I sure hope you're looking at putting better axles in because if you can run 37s on a dana 30 in the northeast you don't need 37s.
 
I sure hope you're looking at putting better axles in because if you can run 37s on a dana 30 in the northeast you don't need 37s.
Depends on what I decide to do. I could put a set of RCV shafts and their warranty to the test in in a trussed d30 and c8.25 or look for a dana 44 front out of a TJ Rubicon and a dana 44 rear out of a Cherokee or do the Ford 8.8 swap in the rear. Or I could wait until I break the Yukon chromoly shafts that I'm throwing in the dana 30 along with a TruTrac diff (which is what I'm going to run with my 32s).

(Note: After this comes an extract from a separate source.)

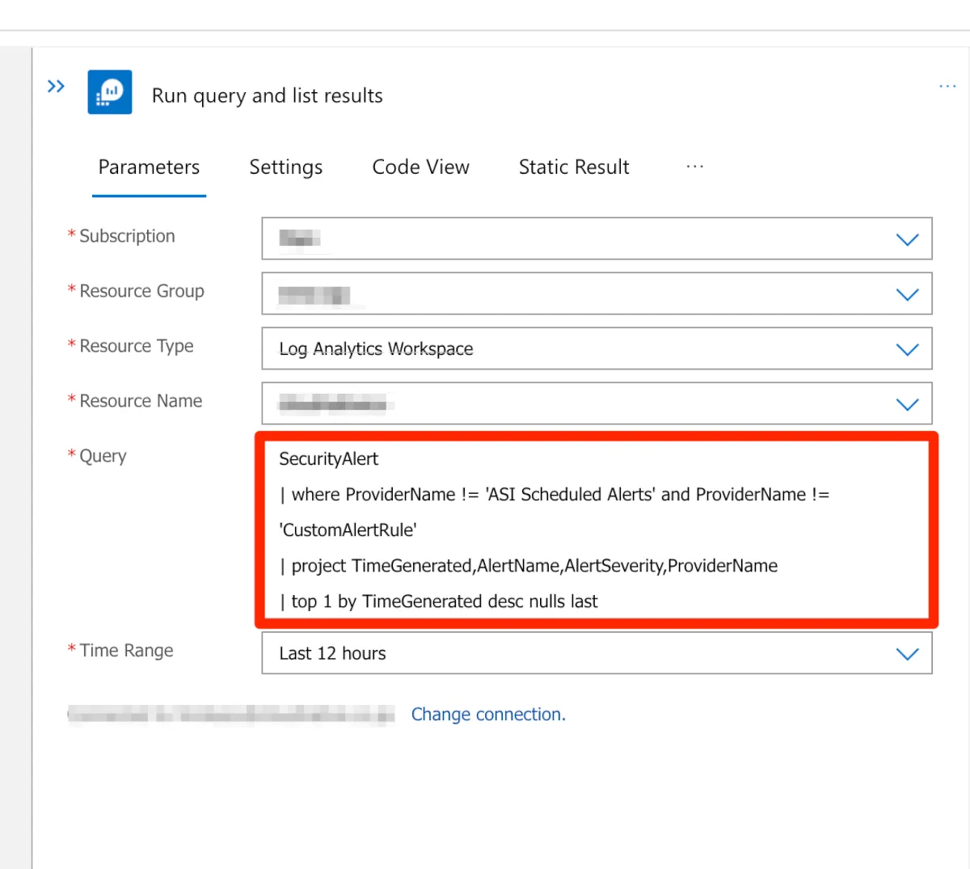Image resolution: width=970 pixels, height=869 pixels.
Task: Click the 'top 1 by TimeGenerated' query line
Action: pos(438,601)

Axles are a nonissue since the sky is the limit and some of the options are a bolt-on affair.
 
Alright, 37s on a d30 with RCVs, now your carrier and R&P are the fuse instead of the shafts.

44 is going to be around the same, but won't break quite as fast with 37s on it.

Again, if you need 37s in the northeast, you are going to explode a 30 fast, or a 44 pretty quickly. I know people who have made entire statues out of broken dana 44 parts after wheeling on 35s and 37s. And they didn't have a supercharger.
 
Fine then. d60 front and shaved 14 bolt rear. I HIGHLY doubt I'd ever break those.

I've also read threads where people have made the d30 survive under 35s doing some pretty extreme wheeling. It's all about wheeling style and knowing when not to "hammer down".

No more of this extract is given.